● EXERCISE: Only the lines below from the one containing "1080x1080 pixels." through the last line should be set down, exactly as written and with no pictures.

□ □ □

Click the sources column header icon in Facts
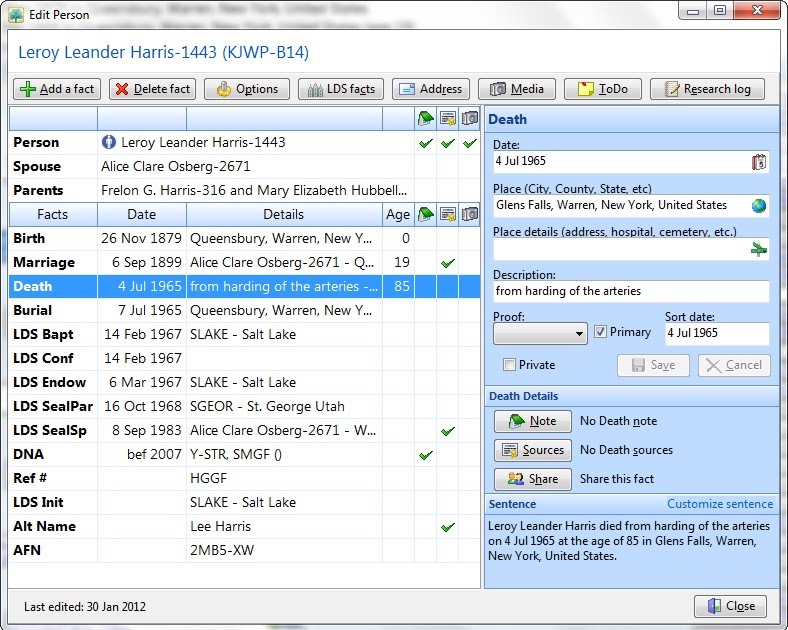This screenshot has width=788, height=630. pyautogui.click(x=447, y=214)
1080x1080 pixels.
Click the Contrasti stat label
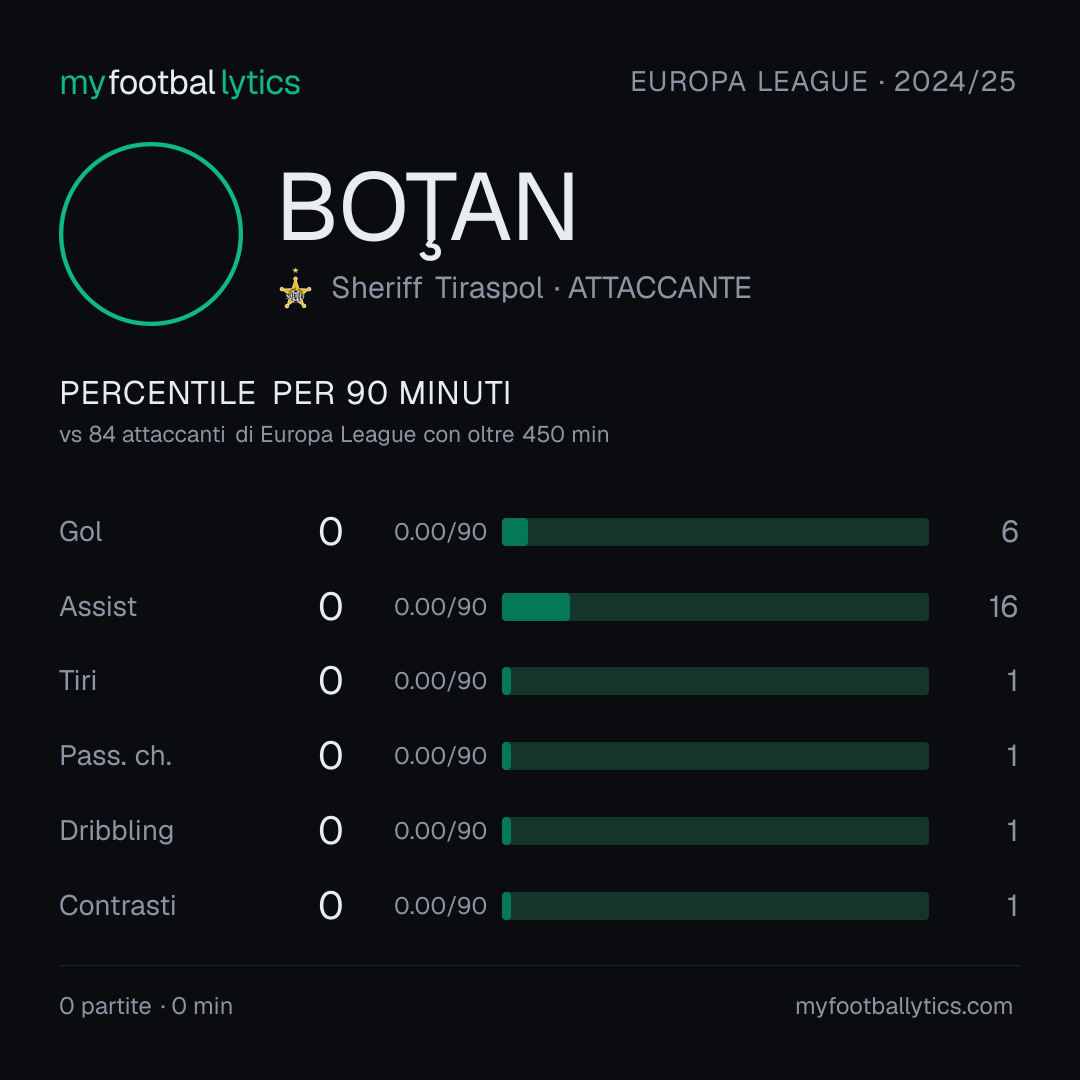click(x=118, y=906)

□ □ □

● ANSWER TO THIS TASK:
1080x1080 pixels.
Click the Contrasti stat label
click(x=118, y=906)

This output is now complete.